Arguably the most significant proposal is the raising of the threshold at which plan sponsors can over-fund their pension plans, from 10% to 25% of the fund’s assets. Some plan sponsors and pension consultants have indicated that the ability to over-fund their plans would have helped to mitigate the damage to asset valuations brought on by the global financial crisis.
Under the proposed legislation, employers will be required to fully fund pension benefits when a plan is terminated. At present, employers must fund only 80% of benefits. The bill will also prohibit employers from taking a contribution holiday unless they provide a 5% funding cushion and will change the solvency funding methodology to make it less volatile by basing the funding requirements on a three-year average.
Flaherty explained that the reforms are meant to enhance protections for plan members, make it easier for participants to negotiate changes to their pension arrangements, improve the framework for defined contribution plans and for negotiated contribution plans, and modernize the rules for investments made by pension funds.
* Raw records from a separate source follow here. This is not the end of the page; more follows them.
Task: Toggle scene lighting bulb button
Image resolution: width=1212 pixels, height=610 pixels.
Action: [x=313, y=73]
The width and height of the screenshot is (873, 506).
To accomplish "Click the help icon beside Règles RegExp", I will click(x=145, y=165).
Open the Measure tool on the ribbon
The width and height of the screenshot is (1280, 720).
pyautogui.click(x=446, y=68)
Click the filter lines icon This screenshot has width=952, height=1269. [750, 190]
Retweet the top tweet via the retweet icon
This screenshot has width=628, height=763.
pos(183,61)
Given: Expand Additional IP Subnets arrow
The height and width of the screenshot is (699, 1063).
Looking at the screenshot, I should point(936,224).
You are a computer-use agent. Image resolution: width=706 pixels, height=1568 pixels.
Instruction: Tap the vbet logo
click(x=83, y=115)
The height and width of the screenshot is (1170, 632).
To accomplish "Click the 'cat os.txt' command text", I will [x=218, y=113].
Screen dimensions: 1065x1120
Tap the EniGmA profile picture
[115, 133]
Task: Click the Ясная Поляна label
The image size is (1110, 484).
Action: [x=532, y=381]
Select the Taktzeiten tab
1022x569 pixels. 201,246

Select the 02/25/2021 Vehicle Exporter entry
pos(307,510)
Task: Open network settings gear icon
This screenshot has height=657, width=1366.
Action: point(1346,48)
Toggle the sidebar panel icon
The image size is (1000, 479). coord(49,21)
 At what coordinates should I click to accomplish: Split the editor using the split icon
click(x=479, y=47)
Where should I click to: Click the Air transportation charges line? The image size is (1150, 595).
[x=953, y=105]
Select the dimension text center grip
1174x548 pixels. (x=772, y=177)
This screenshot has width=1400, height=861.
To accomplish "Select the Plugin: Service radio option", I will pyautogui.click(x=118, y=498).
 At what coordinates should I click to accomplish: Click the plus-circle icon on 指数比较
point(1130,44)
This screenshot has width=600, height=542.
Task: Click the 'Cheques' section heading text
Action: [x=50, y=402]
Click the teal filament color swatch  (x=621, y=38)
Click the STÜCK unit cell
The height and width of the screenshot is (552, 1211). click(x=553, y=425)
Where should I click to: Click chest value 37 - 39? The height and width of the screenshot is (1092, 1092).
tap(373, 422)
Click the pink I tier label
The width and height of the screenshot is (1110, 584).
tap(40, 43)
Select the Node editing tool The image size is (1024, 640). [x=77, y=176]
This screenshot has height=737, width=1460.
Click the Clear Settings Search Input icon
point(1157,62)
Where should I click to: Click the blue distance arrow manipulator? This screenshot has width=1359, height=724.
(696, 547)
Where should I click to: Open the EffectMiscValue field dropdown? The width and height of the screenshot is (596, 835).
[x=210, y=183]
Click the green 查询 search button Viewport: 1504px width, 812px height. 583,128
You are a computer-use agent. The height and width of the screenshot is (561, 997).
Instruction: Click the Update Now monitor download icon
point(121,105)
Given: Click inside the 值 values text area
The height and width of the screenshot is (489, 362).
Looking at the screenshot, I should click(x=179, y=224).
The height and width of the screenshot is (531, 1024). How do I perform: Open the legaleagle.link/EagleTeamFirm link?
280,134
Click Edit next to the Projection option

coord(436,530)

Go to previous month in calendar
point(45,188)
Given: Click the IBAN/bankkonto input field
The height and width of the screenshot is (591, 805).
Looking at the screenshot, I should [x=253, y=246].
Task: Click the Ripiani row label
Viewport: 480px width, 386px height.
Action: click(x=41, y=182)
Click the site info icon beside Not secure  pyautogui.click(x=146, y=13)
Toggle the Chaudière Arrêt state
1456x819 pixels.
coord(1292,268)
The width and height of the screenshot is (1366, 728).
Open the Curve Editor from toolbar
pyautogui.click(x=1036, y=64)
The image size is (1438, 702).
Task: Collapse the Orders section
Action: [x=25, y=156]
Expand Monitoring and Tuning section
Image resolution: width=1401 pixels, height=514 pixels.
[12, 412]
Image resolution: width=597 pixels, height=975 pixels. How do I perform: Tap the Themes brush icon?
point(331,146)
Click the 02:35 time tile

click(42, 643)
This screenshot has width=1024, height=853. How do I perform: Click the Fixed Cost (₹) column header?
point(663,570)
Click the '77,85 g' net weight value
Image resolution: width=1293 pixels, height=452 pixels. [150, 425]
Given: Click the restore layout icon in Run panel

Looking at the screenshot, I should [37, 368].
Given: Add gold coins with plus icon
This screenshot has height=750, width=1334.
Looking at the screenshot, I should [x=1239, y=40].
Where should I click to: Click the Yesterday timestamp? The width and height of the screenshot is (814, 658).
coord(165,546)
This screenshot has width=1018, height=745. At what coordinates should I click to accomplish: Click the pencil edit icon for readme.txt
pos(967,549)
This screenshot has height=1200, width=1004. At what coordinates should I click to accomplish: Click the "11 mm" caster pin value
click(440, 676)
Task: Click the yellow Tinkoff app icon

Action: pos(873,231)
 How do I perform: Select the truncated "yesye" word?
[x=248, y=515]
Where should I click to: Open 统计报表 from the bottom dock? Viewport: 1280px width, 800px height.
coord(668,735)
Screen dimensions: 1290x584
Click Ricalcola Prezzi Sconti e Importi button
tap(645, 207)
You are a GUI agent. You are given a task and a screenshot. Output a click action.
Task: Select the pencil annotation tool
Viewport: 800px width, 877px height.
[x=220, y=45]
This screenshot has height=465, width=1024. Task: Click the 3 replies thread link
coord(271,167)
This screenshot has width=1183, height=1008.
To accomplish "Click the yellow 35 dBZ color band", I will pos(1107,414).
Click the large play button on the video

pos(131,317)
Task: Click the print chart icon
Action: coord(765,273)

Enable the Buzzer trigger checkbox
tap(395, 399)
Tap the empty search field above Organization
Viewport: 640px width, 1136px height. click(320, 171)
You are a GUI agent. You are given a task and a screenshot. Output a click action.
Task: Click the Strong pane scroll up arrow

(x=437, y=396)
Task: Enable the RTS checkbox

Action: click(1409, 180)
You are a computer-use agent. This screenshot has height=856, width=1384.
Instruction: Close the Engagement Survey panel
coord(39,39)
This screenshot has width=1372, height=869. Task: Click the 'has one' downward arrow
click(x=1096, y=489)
“These reforms will provide enhanced benefit security for workers and retirees while allowing pension plan sponsors to better manage their funding obligations as part of their overall business operations,” said Flaherty in a statement.
The proposed changes come after almost one year of consultations with stakeholders across the country. A committee led by Conservative MP Ted Menzies sought feedback on issues such as the pension surplus threshold and whether alternative designs—besides defined contribution and defined benefit—should be allowed.
According to the ministry, the changes will mostly affect federally regulated pension plans, which make up only 7% of all pension plans outstanding and involve sectors such as telecommunications, airlines and railways.
A joint pension system study conducted by the federal and provincial governments is expected to be released in December.